AIM OF THE TASK :: Do not include the pictures; repeat the rest of the data exactly.

========

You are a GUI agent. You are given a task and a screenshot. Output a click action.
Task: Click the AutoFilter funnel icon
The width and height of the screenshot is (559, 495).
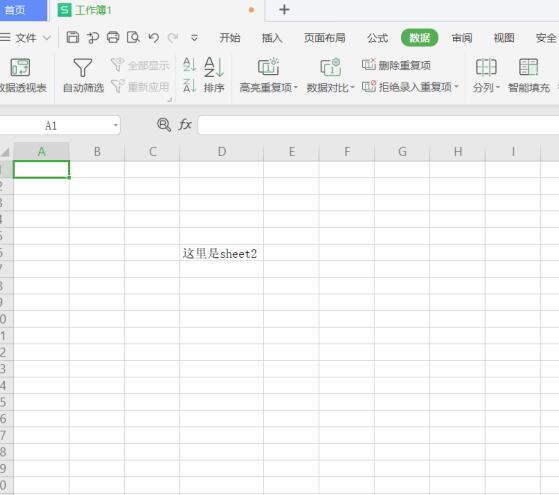click(x=83, y=67)
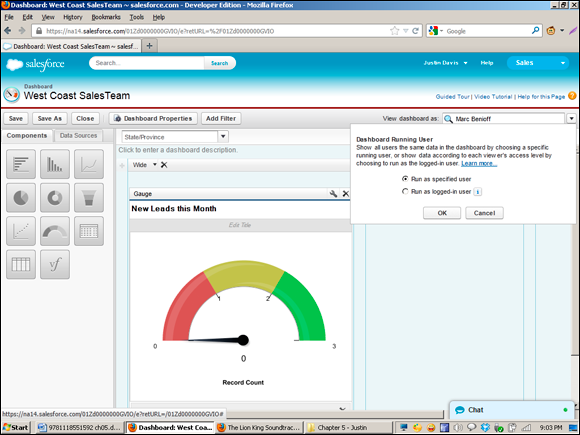Remove the Gauge component with X
This screenshot has height=435, width=580.
345,193
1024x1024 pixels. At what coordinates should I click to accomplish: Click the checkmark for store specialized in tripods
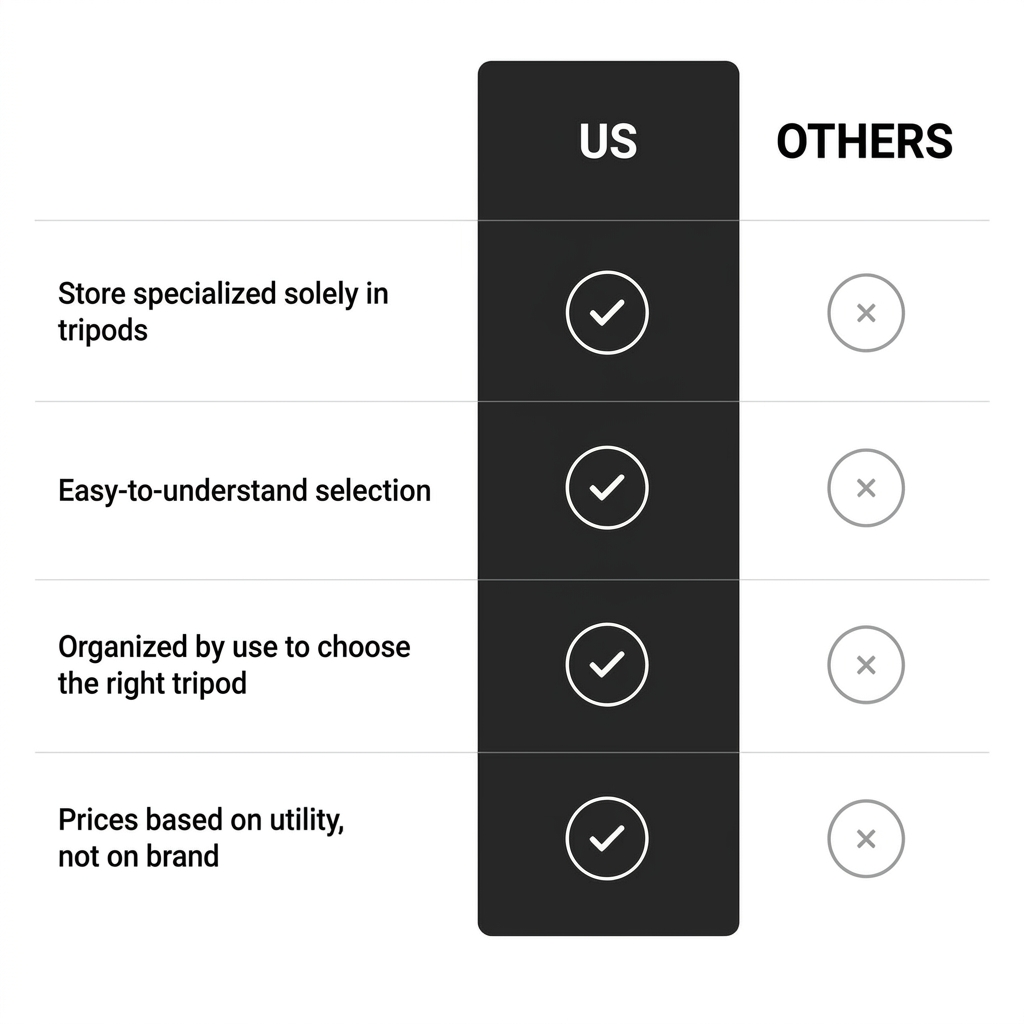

========

ANSWER TO THE PROBLEM ::
You are a GUI agent. You are given a task and a screenshot. Output a click action.
Task: Click the AutoFilter funnel icon
The width and height of the screenshot is (559, 495).
click(x=83, y=67)
Remove the Gauge component with X
This screenshot has height=435, width=580.
345,193
1024x1024 pixels. At what coordinates should I click to accomplish: Click the checkmark for store specialized in tripods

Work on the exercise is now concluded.